This book galvanizes and centralizes a great deal of legal and social work information about foster care into one easy-to–understand primer. The child welfare services system in general and the foster care system in particular are both amalgamations of federal and state law, hazily defined standards, policies, and practices. Public policy is defined by broad strokes; law is defined in its details.



Forster Care Law - A Primer catalogues and organizes numerous disparate bits of policy and legal information into a single volume that new or seasoned social workers and lawyers will find invaluable, even as public and private agencies are hampered by high staff turnover and inexperienced workers.
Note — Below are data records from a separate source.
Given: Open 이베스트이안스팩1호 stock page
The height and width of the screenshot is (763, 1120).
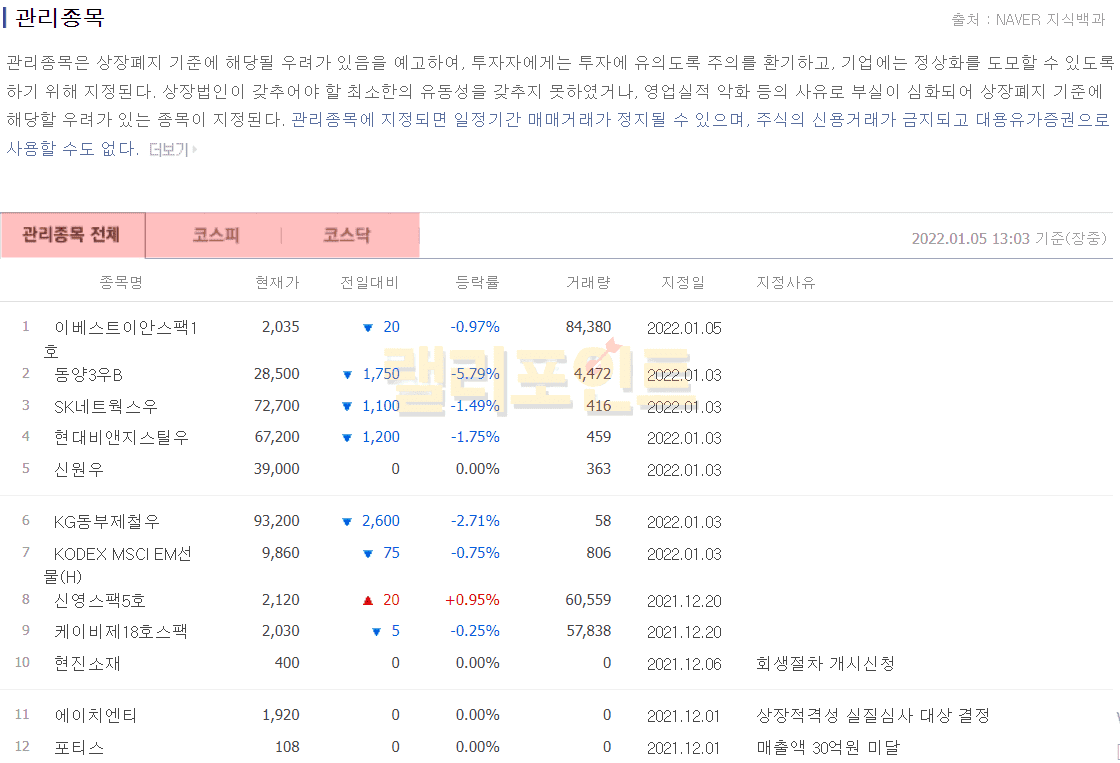Looking at the screenshot, I should 125,328.
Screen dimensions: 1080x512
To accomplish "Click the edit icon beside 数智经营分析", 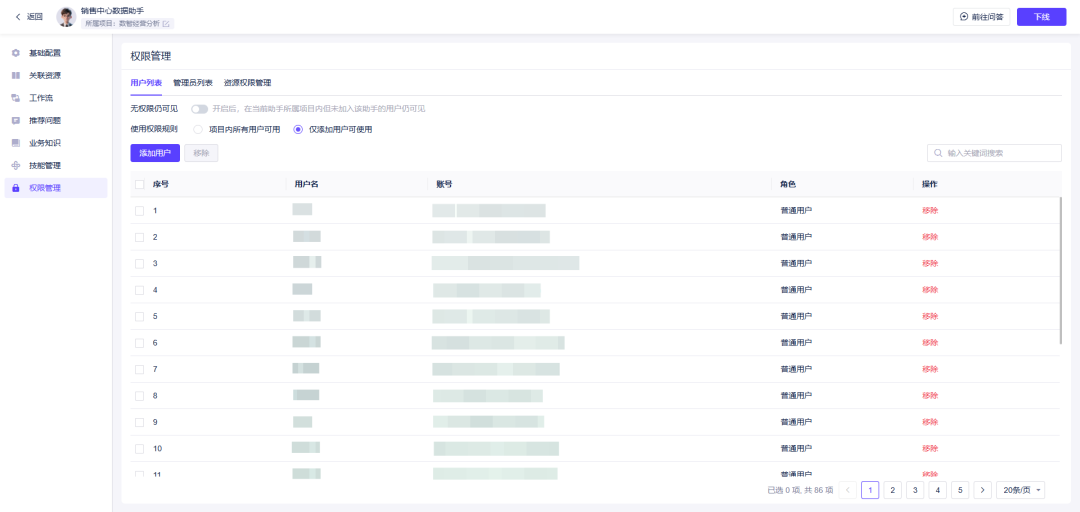I will [x=166, y=23].
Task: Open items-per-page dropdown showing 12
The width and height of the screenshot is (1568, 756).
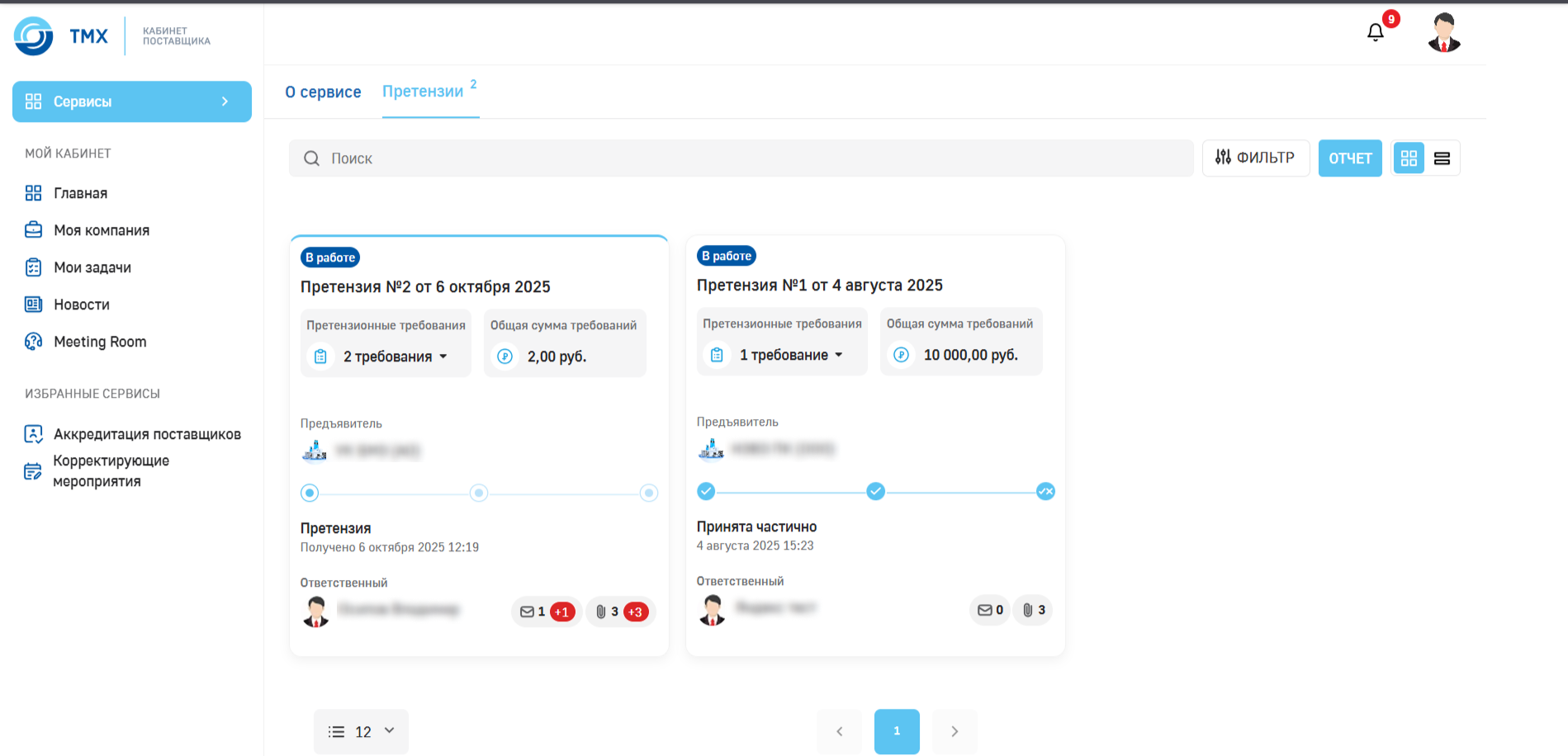Action: pyautogui.click(x=361, y=731)
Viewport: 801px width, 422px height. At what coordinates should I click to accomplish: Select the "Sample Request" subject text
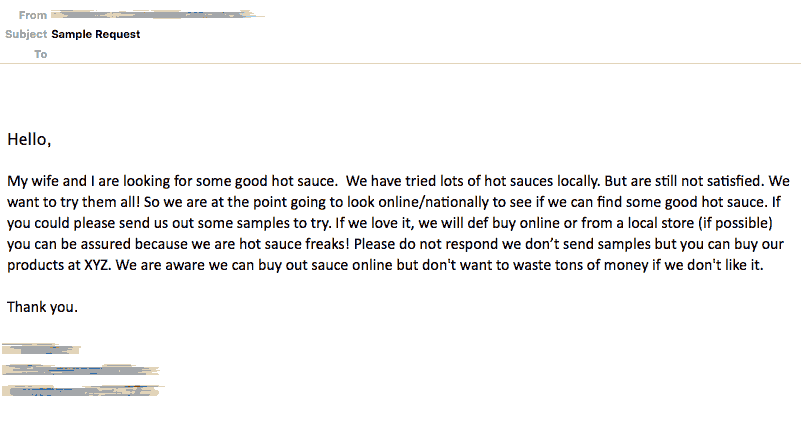click(96, 34)
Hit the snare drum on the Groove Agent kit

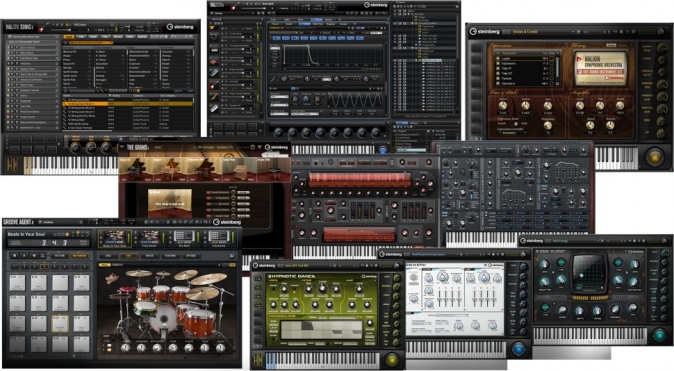(x=145, y=307)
While anyone can apply to be a foster parent, to be an effective foster parent is a challenging task that calls for specific knowledge, skills and abilities. Even armed with these, foster parents too often find themselves unappreciated and criticized. Every new report of child abuse by a foster parent further weakens the desire of would-be foster parents and undermines the ability of agencies to retain their veteran foster parents. To combat this pessimism, one of the virtue’s of this book is the authors’ ability to provide a comprehensive review of risk and liability issues. This is accomplished by citing numerous legal cases without dragging the reader into a quagmire of legal jargon.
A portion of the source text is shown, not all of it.